"O Reino dos Céus é semelhante a um tesouro escondido num campo
que, quando um homem o acha, esconde-o e, cheio de alegria pelo achado, vai e
vende tudo o que tem e compra aquele campo."
Os detalhes secundários
são omitidos pelo Evangelista. Terão, ou não, sido tratados pelo Divino Mestre?

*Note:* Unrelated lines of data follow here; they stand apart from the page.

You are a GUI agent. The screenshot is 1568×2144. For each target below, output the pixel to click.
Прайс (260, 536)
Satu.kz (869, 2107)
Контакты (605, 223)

Não temos como o saber. Porém, pode-se imaginar o quanto a exposição de Jesus
deve ter sido atraentíssima, pelo fato dEle discorrer sobre os temas através de
Sua humanidade e, pari passu, ir iluminando, bem dispondo e auxiliando, pela
graça e por Seu poder divino, o fundo da alma de cada um ali presente.
Mateus tem um objetivo
concreto em mente. Por isso sintetiza a parábola nos seus elementos essenciais,
deixando de lado, por exemplo, a indicação de como foi descoberto o tal
tesouro. Conhecemos nós episódios havidos na História, a propósito de
descobertas deslumbrantes nessa linha.
Por isso, fica ao
encargo de nossa imaginação ambientá-la, completando os pormenores. O homem
esconde novamente o tesouro. De uma perspectiva moral, procede bem, não se
apropriando das riquezas encontradas. E, ao mesmo tempo, mostra-se prudente não
deixando à vista aquelas preciosidades, para evitar as tentações que alguém pudesse
ter ao deparar-se com elas.
"Não é necessário
adequar este dado [o fato de esconder o tesouro] ao significado da parábola,
porque, segundo minha teoria, não é parte dela, senão ornato".7
Maldonado discorre sobre
este ponto em particular com muito e sábio critério, glosando considerações
feitas por São Jerônimo e São Beda.
Parece-nos curioso que
os autores concentrem seus comentários sobre o homem que encontra o tesouro,
mas sejam displicentes em considerar o terreno onde estava ele escondido.
Seja-nos permitido fazer
uma aplicação a esse propósito.
Olhando para os
primeiros tempos da Igreja, vemos quanto custou aos judeus e pagãos convertidos
"comprar o terreno" no qual se escondia o tesouro da Salvação. A
renúncia exigida era total: família, bens, reputação e até a própria vida. Quão
bem procederam, entretanto, os que então abraçaram a Fé Católica! A humanidade
atual, qual dos dois papéis representa: o do homem que deseja comprar, ou o do
que quer vender? Infelizmente, a quase totalidade dos fatos nos inclina à
segunda hipótese. Muitos de nós, hoje em dia, caímos na insensatez de não mais
nos importarmos com esse tesouro de nossa Fé, que tanto custou aos nossos
antepassados, e pelo qual o Salvador derramou todo o Seu Preciosíssimo Sangue
no Calvário. Por quão miserável preço vendemos, alguns de nós, esse tão elevado
tesouro, tal como fez Esaú com sua primogenitura, ao trocá-la por um mísero
prato de lentilhas! Hoje, mais do que nunca, multiplicam- se as
"lentilhas" da sensualidade, da corrupção, do prazer ilícito, da
ambição, etc.
Aqui também poderia
estar incluída a figura do religioso que se deixa arrastar pelos afazeres concretos
e vai se olvidando do "tesouro" pelo qual tudo abandonou em seu
primitivo fervor.
Essa plenitude de
alegria do homem da parábola deve nos acompanhar a vida inteira, sem
interrupção, por ser um dos efeitos da verdadeira Fé. A virtude é um dom gratuito;
não se compra. Entretanto, sua posse contínua e crescente custa esforços de
ascese, piedade e fervor. É preciso "vendermos" todas as nossas
paixões, caprichos, manias, vícios, sentimentalismos, etc., em síntese, toda a
nossa maldade. É o melhor "negócio" que se possa fazer nesta Terra.